-- Data listing follows --

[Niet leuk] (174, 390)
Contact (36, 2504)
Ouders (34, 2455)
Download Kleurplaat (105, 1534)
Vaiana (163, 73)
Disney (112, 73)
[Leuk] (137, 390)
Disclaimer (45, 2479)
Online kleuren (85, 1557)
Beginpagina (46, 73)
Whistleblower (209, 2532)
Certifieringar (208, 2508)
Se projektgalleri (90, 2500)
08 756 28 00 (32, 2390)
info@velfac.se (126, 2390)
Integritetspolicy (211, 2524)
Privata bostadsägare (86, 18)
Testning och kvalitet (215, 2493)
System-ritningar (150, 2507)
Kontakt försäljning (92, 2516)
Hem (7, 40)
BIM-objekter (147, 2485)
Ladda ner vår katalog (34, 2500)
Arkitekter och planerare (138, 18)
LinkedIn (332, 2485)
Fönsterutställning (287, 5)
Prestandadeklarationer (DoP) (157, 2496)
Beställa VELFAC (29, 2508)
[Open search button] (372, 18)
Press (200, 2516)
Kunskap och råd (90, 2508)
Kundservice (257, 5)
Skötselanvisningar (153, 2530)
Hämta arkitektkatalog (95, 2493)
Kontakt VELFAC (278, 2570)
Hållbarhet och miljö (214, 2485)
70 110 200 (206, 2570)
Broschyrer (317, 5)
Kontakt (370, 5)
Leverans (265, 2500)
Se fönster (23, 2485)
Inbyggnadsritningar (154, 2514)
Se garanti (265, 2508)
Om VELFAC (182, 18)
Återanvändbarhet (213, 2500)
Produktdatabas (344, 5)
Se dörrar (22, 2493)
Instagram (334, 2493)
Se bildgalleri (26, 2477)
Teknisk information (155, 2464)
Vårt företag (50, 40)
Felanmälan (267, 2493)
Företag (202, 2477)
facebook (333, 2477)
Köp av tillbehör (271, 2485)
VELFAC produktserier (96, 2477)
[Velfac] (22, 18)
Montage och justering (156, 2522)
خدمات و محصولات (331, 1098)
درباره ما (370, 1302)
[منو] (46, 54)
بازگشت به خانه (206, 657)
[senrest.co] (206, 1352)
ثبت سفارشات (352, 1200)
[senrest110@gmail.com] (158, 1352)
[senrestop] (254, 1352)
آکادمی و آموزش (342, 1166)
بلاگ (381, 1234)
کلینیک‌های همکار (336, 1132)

-- Data listing concluded --

**Instructions to follow**
Starting at the line that has "Download Kleurplaat (105, 1534)" in the records above, restate word for word every line until the one that has "Prestandadeklarationer (DoP) (157, 2496)", and include that one as well.

**Problem solution**
Download Kleurplaat (105, 1534)
Vaiana (163, 73)
Disney (112, 73)
[Leuk] (137, 390)
Disclaimer (45, 2479)
Online kleuren (85, 1557)
Beginpagina (46, 73)
Whistleblower (209, 2532)
Certifieringar (208, 2508)
Se projektgalleri (90, 2500)
08 756 28 00 (32, 2390)
info@velfac.se (126, 2390)
Integritetspolicy (211, 2524)
Privata bostadsägare (86, 18)
Testning och kvalitet (215, 2493)
System-ritningar (150, 2507)
Kontakt försäljning (92, 2516)
Hem (7, 40)
BIM-objekter (147, 2485)
Ladda ner vår katalog (34, 2500)
Arkitekter och planerare (138, 18)
LinkedIn (332, 2485)
Fönsterutställning (287, 5)
Prestandadeklarationer (DoP) (157, 2496)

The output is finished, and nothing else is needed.